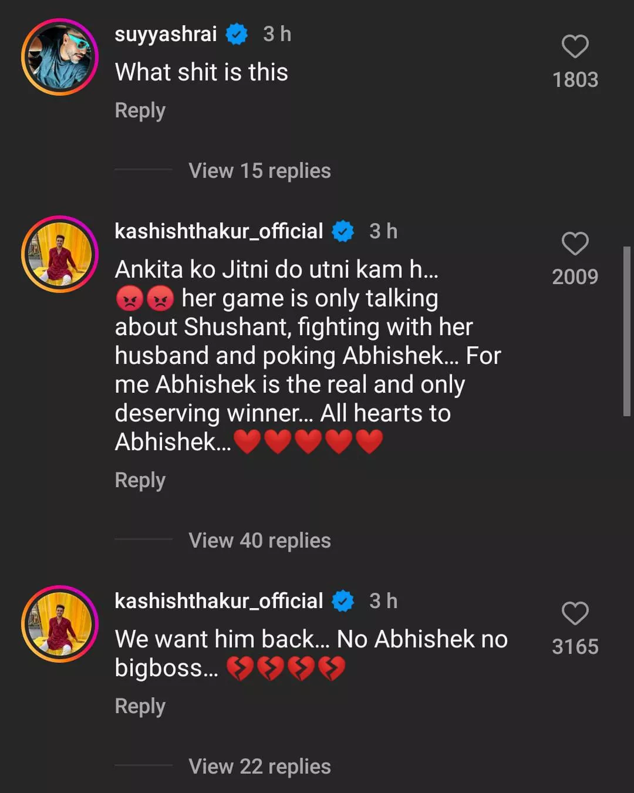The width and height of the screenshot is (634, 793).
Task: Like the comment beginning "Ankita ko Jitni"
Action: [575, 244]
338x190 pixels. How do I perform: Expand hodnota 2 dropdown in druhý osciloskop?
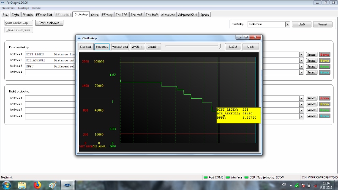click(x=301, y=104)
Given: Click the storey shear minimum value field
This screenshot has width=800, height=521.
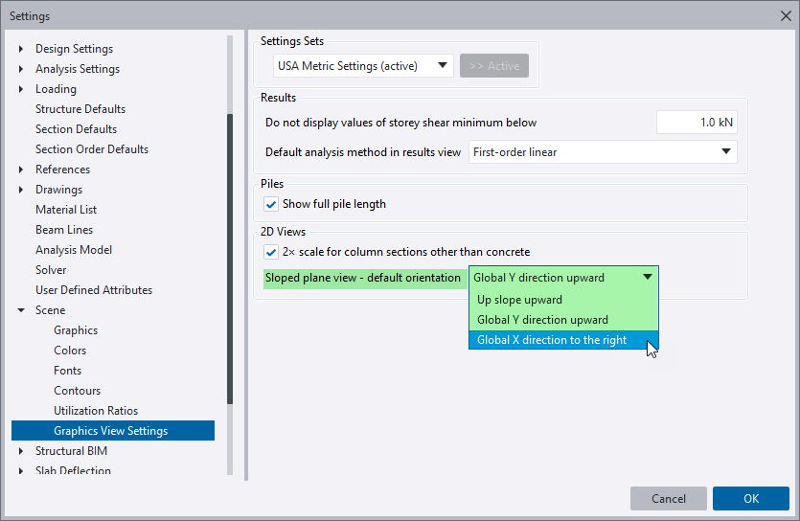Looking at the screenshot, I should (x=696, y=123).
▬▬▬▬▬▬▬▬▬▬
* _Brief_:
Skip all pictures. Then give again, exactly, each line from the line holding "338x190 pixels. How" through the last line of the listing above, both ends included.

* _Response to the task_:
338x190 pixels. How do I perform: Expand hodnota 2 dropdown in druhý osciloskop?
click(x=301, y=104)
Given: Click the storey shear minimum value field
This screenshot has width=800, height=521.
Looking at the screenshot, I should (x=696, y=123).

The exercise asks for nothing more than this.